Il rapporto tocca anche lo spinosissimo tema della Terza dose. L’European Medicines Agency (EMA) in accordo con l’European Centre for Disease Prevention and Control (ECDC), ha puntualizzato che, data l’elevata e prolungata efficacia dei vaccini verso forme severe di malattia e decessi da COVID-19, al momento non c’è urgenza di somministrare una dose di richiamo nella popolazione generale vaccinata con ciclo completo, neppure per le categorie professionali più a rischio come ad esempio gli operatori sanitari). Al contempo l’EMA ha avviato la valutazione dei dati sull’efficacia della terza dose – da somministrarsi dopo 6 mesi dalla conclusione del ciclo vaccinale – al fine di potenziare la risposta immunitaria. Spiega la Dott.ssa Gili «Diverso l’approccio per soggetti immunodepressi e anziani fragili, in particolare ospiti di RSA che potrebbero non aver raggiunto un adeguato livello di protezione con il primo ciclo completo». In questo caso, la terza dose non si configurerebbe come un richiamo, bensì come parte integrante di un ciclo vaccinale di tre dosi: per questo sia l’EMA che l’ECDC suggeriscono per questi soggetti la somministrazione di una dose aggiuntiva di vaccino a mRNA». Commenta inoltre il Presidente Cartabellotta «Nel nostro Paese dopo che il Comitato Tecnico Scientifico si è già espresso positivamente, si attende solo il via libera dell’AIFA per avviare la somministrazione della terza dose nelle persone immunodepresse e negli anziani a elevata fragilità». Il rapporto si conclude mettendo a fuoco due temi tanto sentiti quanto estremamente tecnici, ovverosia l’immunità di gregge e obbligo vaccinale. «A fronte di un dibattito politico e di una comunicazione pubblica che rincorrono percentuali target di copertura vaccinale – dichiara Cartabellotta – è bene ricordare che oggi non esistono i presupposti epidemiologici per conquistare la cosiddetta immunità di gregge, in grado di proteggere i non vaccinati grazie ad un’elevata percentuale di persone non più suscettibili al contagio, perché vaccinate o guarite».
Infatti:
- Al momento nessun vaccino è approvato per i soggetti sotto i 12 anni compiuti: oltre 5,8 milioni di persone (9,9% della popolazione) tra cui il virus continua a circolare liberamente.

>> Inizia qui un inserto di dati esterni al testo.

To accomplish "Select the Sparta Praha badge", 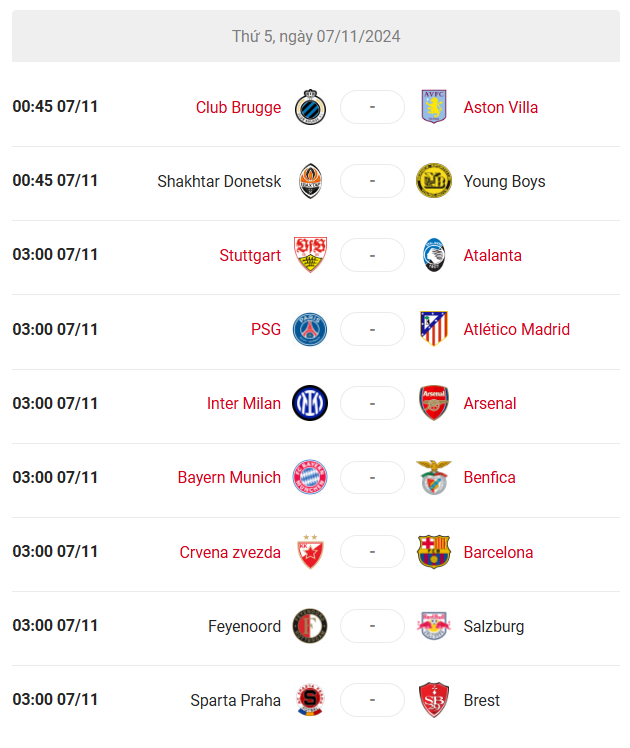I will (x=310, y=699).
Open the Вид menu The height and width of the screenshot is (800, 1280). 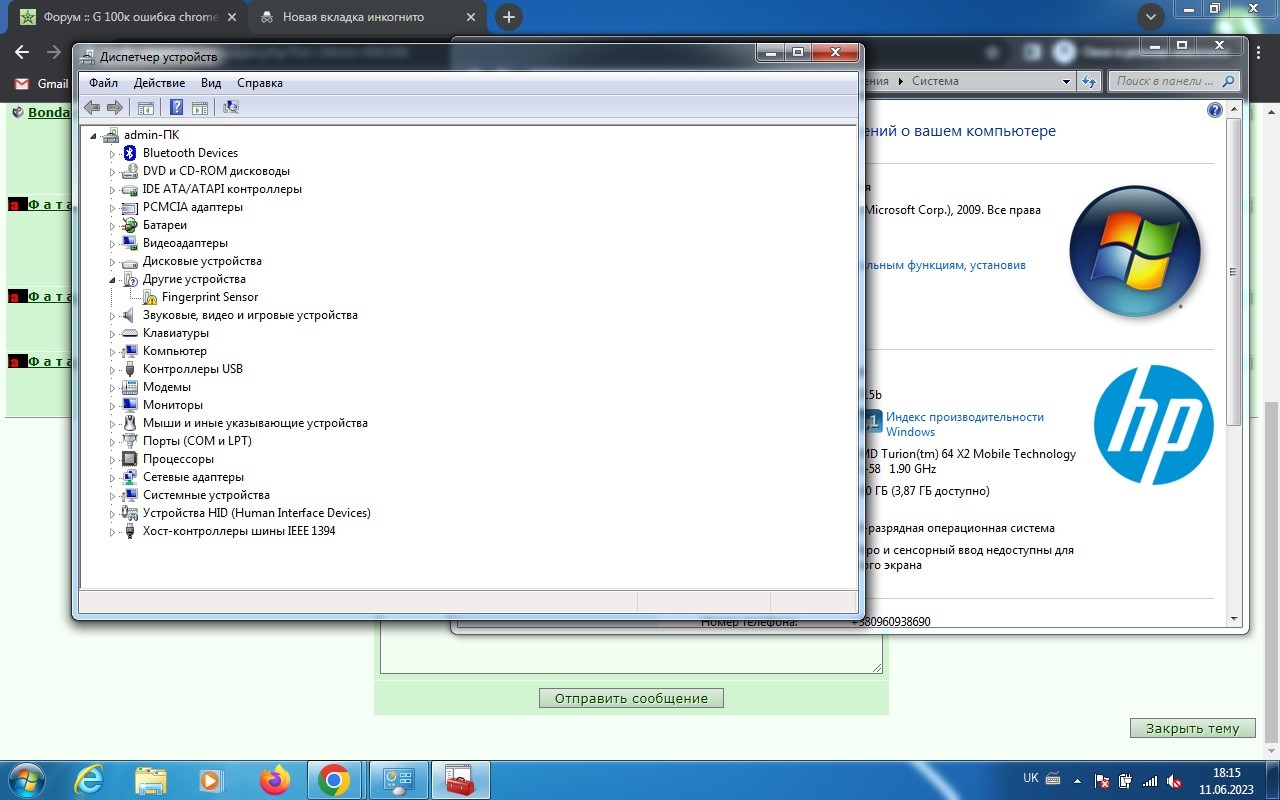pos(211,83)
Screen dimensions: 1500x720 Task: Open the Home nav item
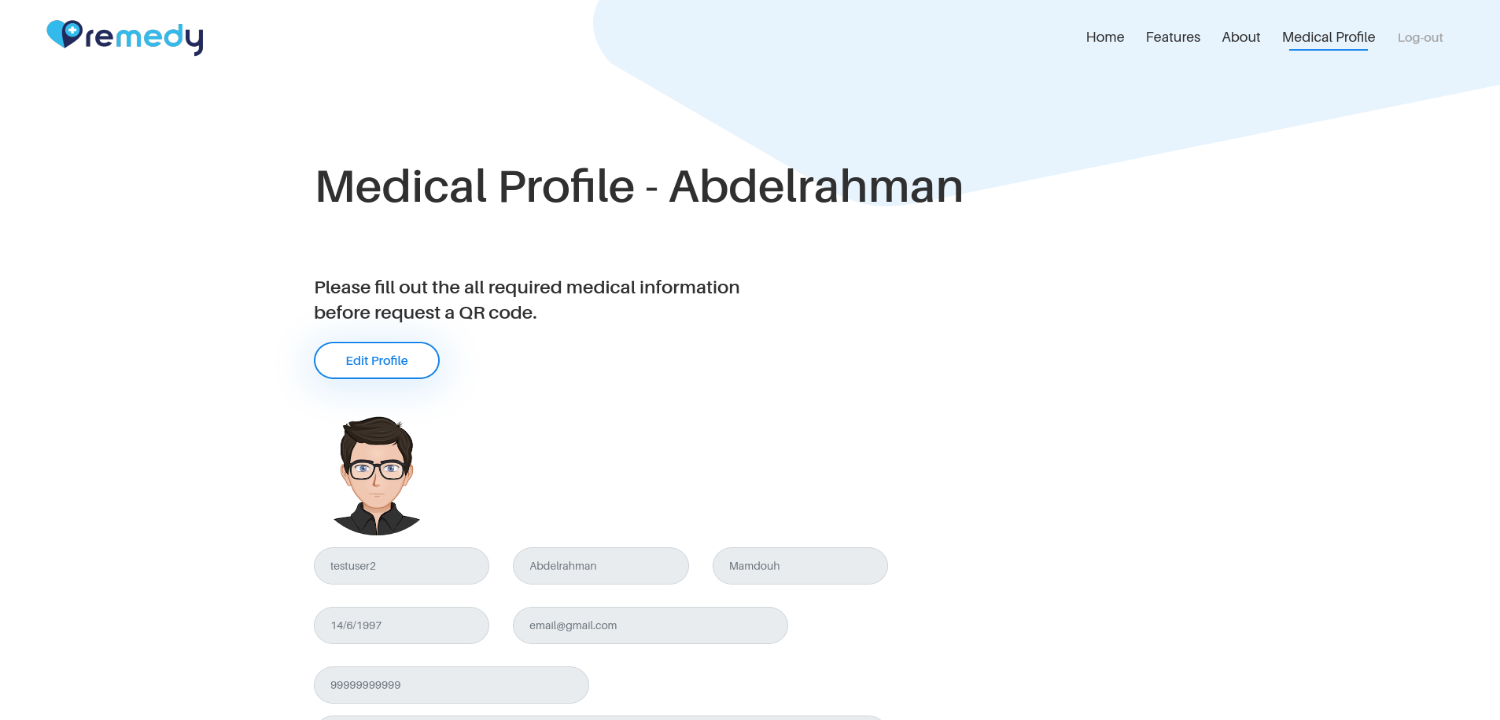pos(1105,37)
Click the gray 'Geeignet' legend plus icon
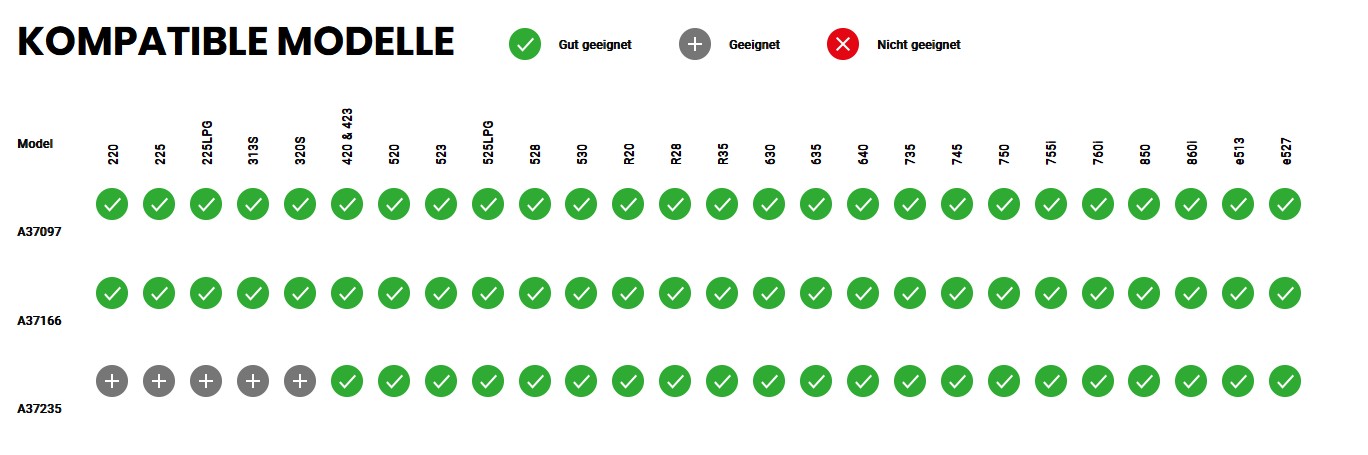This screenshot has width=1368, height=455. (695, 44)
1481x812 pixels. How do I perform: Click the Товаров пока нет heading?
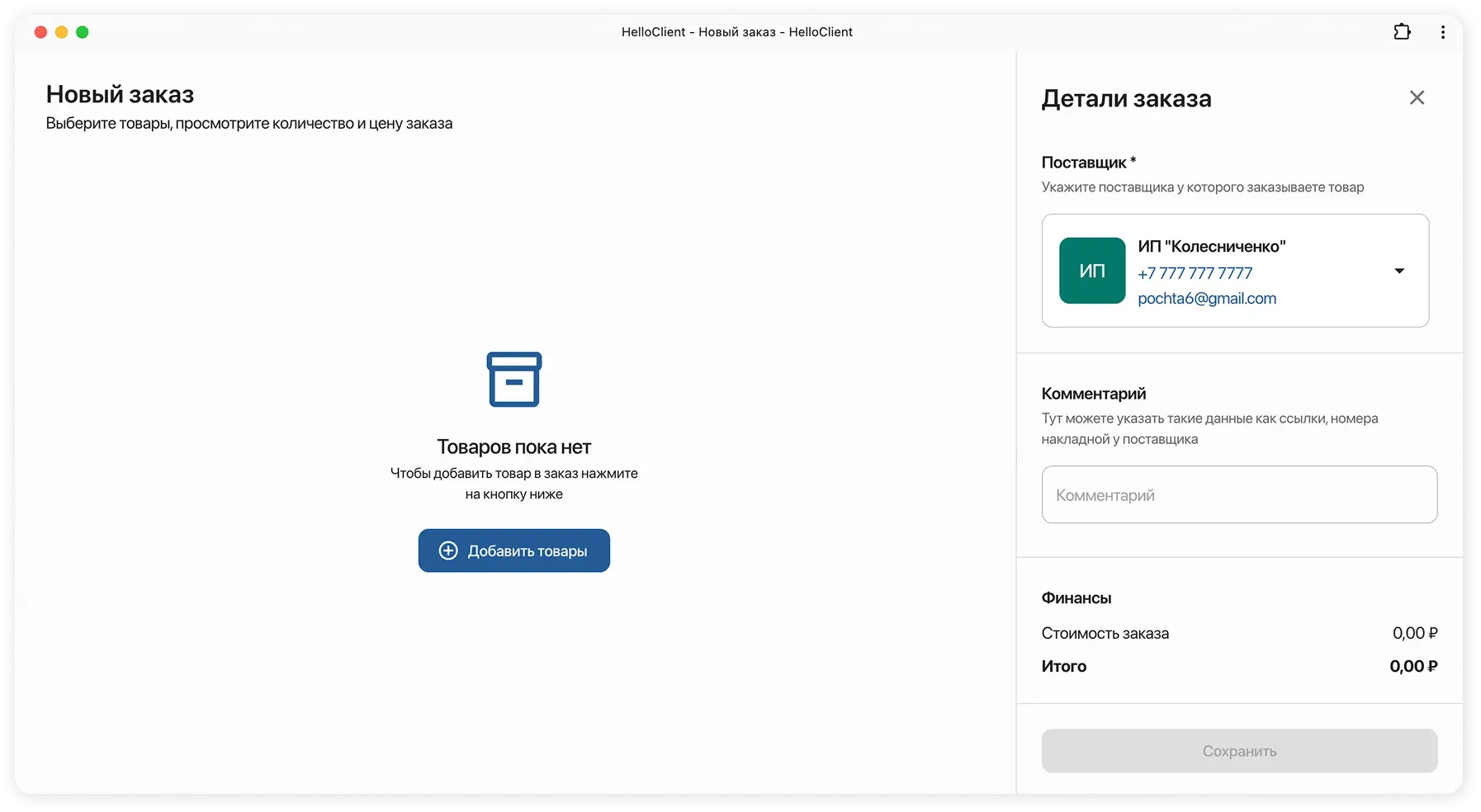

- I vaccini anti-COVID-19 approvati non sono sterilizzanti, ovvero non conferiscono un’immunità totale contro il virus e anche chi è vaccinato ha una probabilità, seppure molto più bassa, di infettarsi e trasmettere il virus. Al momento in Italia l’efficacia del vaccino nei confronti dell’infezione si attesta intorno al 78%.
- L’efficacia dei vaccini nei confronti dell’infezione inizia a ridursi dopo circa 6 mesi dalla conclusione del ciclo vaccinale, in particolare nelle fasce anagrafiche più giovani.
- Nei Paesi a basso reddito meno del 2% della popolazione ha ricevuto almeno una dose di vaccino: questa disomogeneità nell’accesso ai vaccini contribuisce all’elevata circolazione del virus e all’emergenza di nuove varianti.
«A fronte dell’elevato profilo di efficacia e sicurezza dimostrato dalla somministrazione di oltre 5 miliardi e mezzo di dosi di vaccino in tutto il mondo – conclude il Presidente Cartabellotta – è inutile inseguire la chimera di una percentuale di popolazione vaccinata in grado di “spegnere” l’interruttore della circolazione virale. L’obiettivo di salute pubblica è quello di vaccinare tutti coloro che non presentano specifiche controindicazioni, al fine sia di una protezione individuale da malattia grave o decesso, in particolare per gli over 50, sia di ridurre al minimo la circolazione virale. Visto che quest’obiettivo è oggi basato su robuste evidenze, spetta alla politica scegliere la strategia con cui raggiungerlo: dal punto di vista scientifico tutte le carte sono in regola per istituire l’obbligo vaccinale».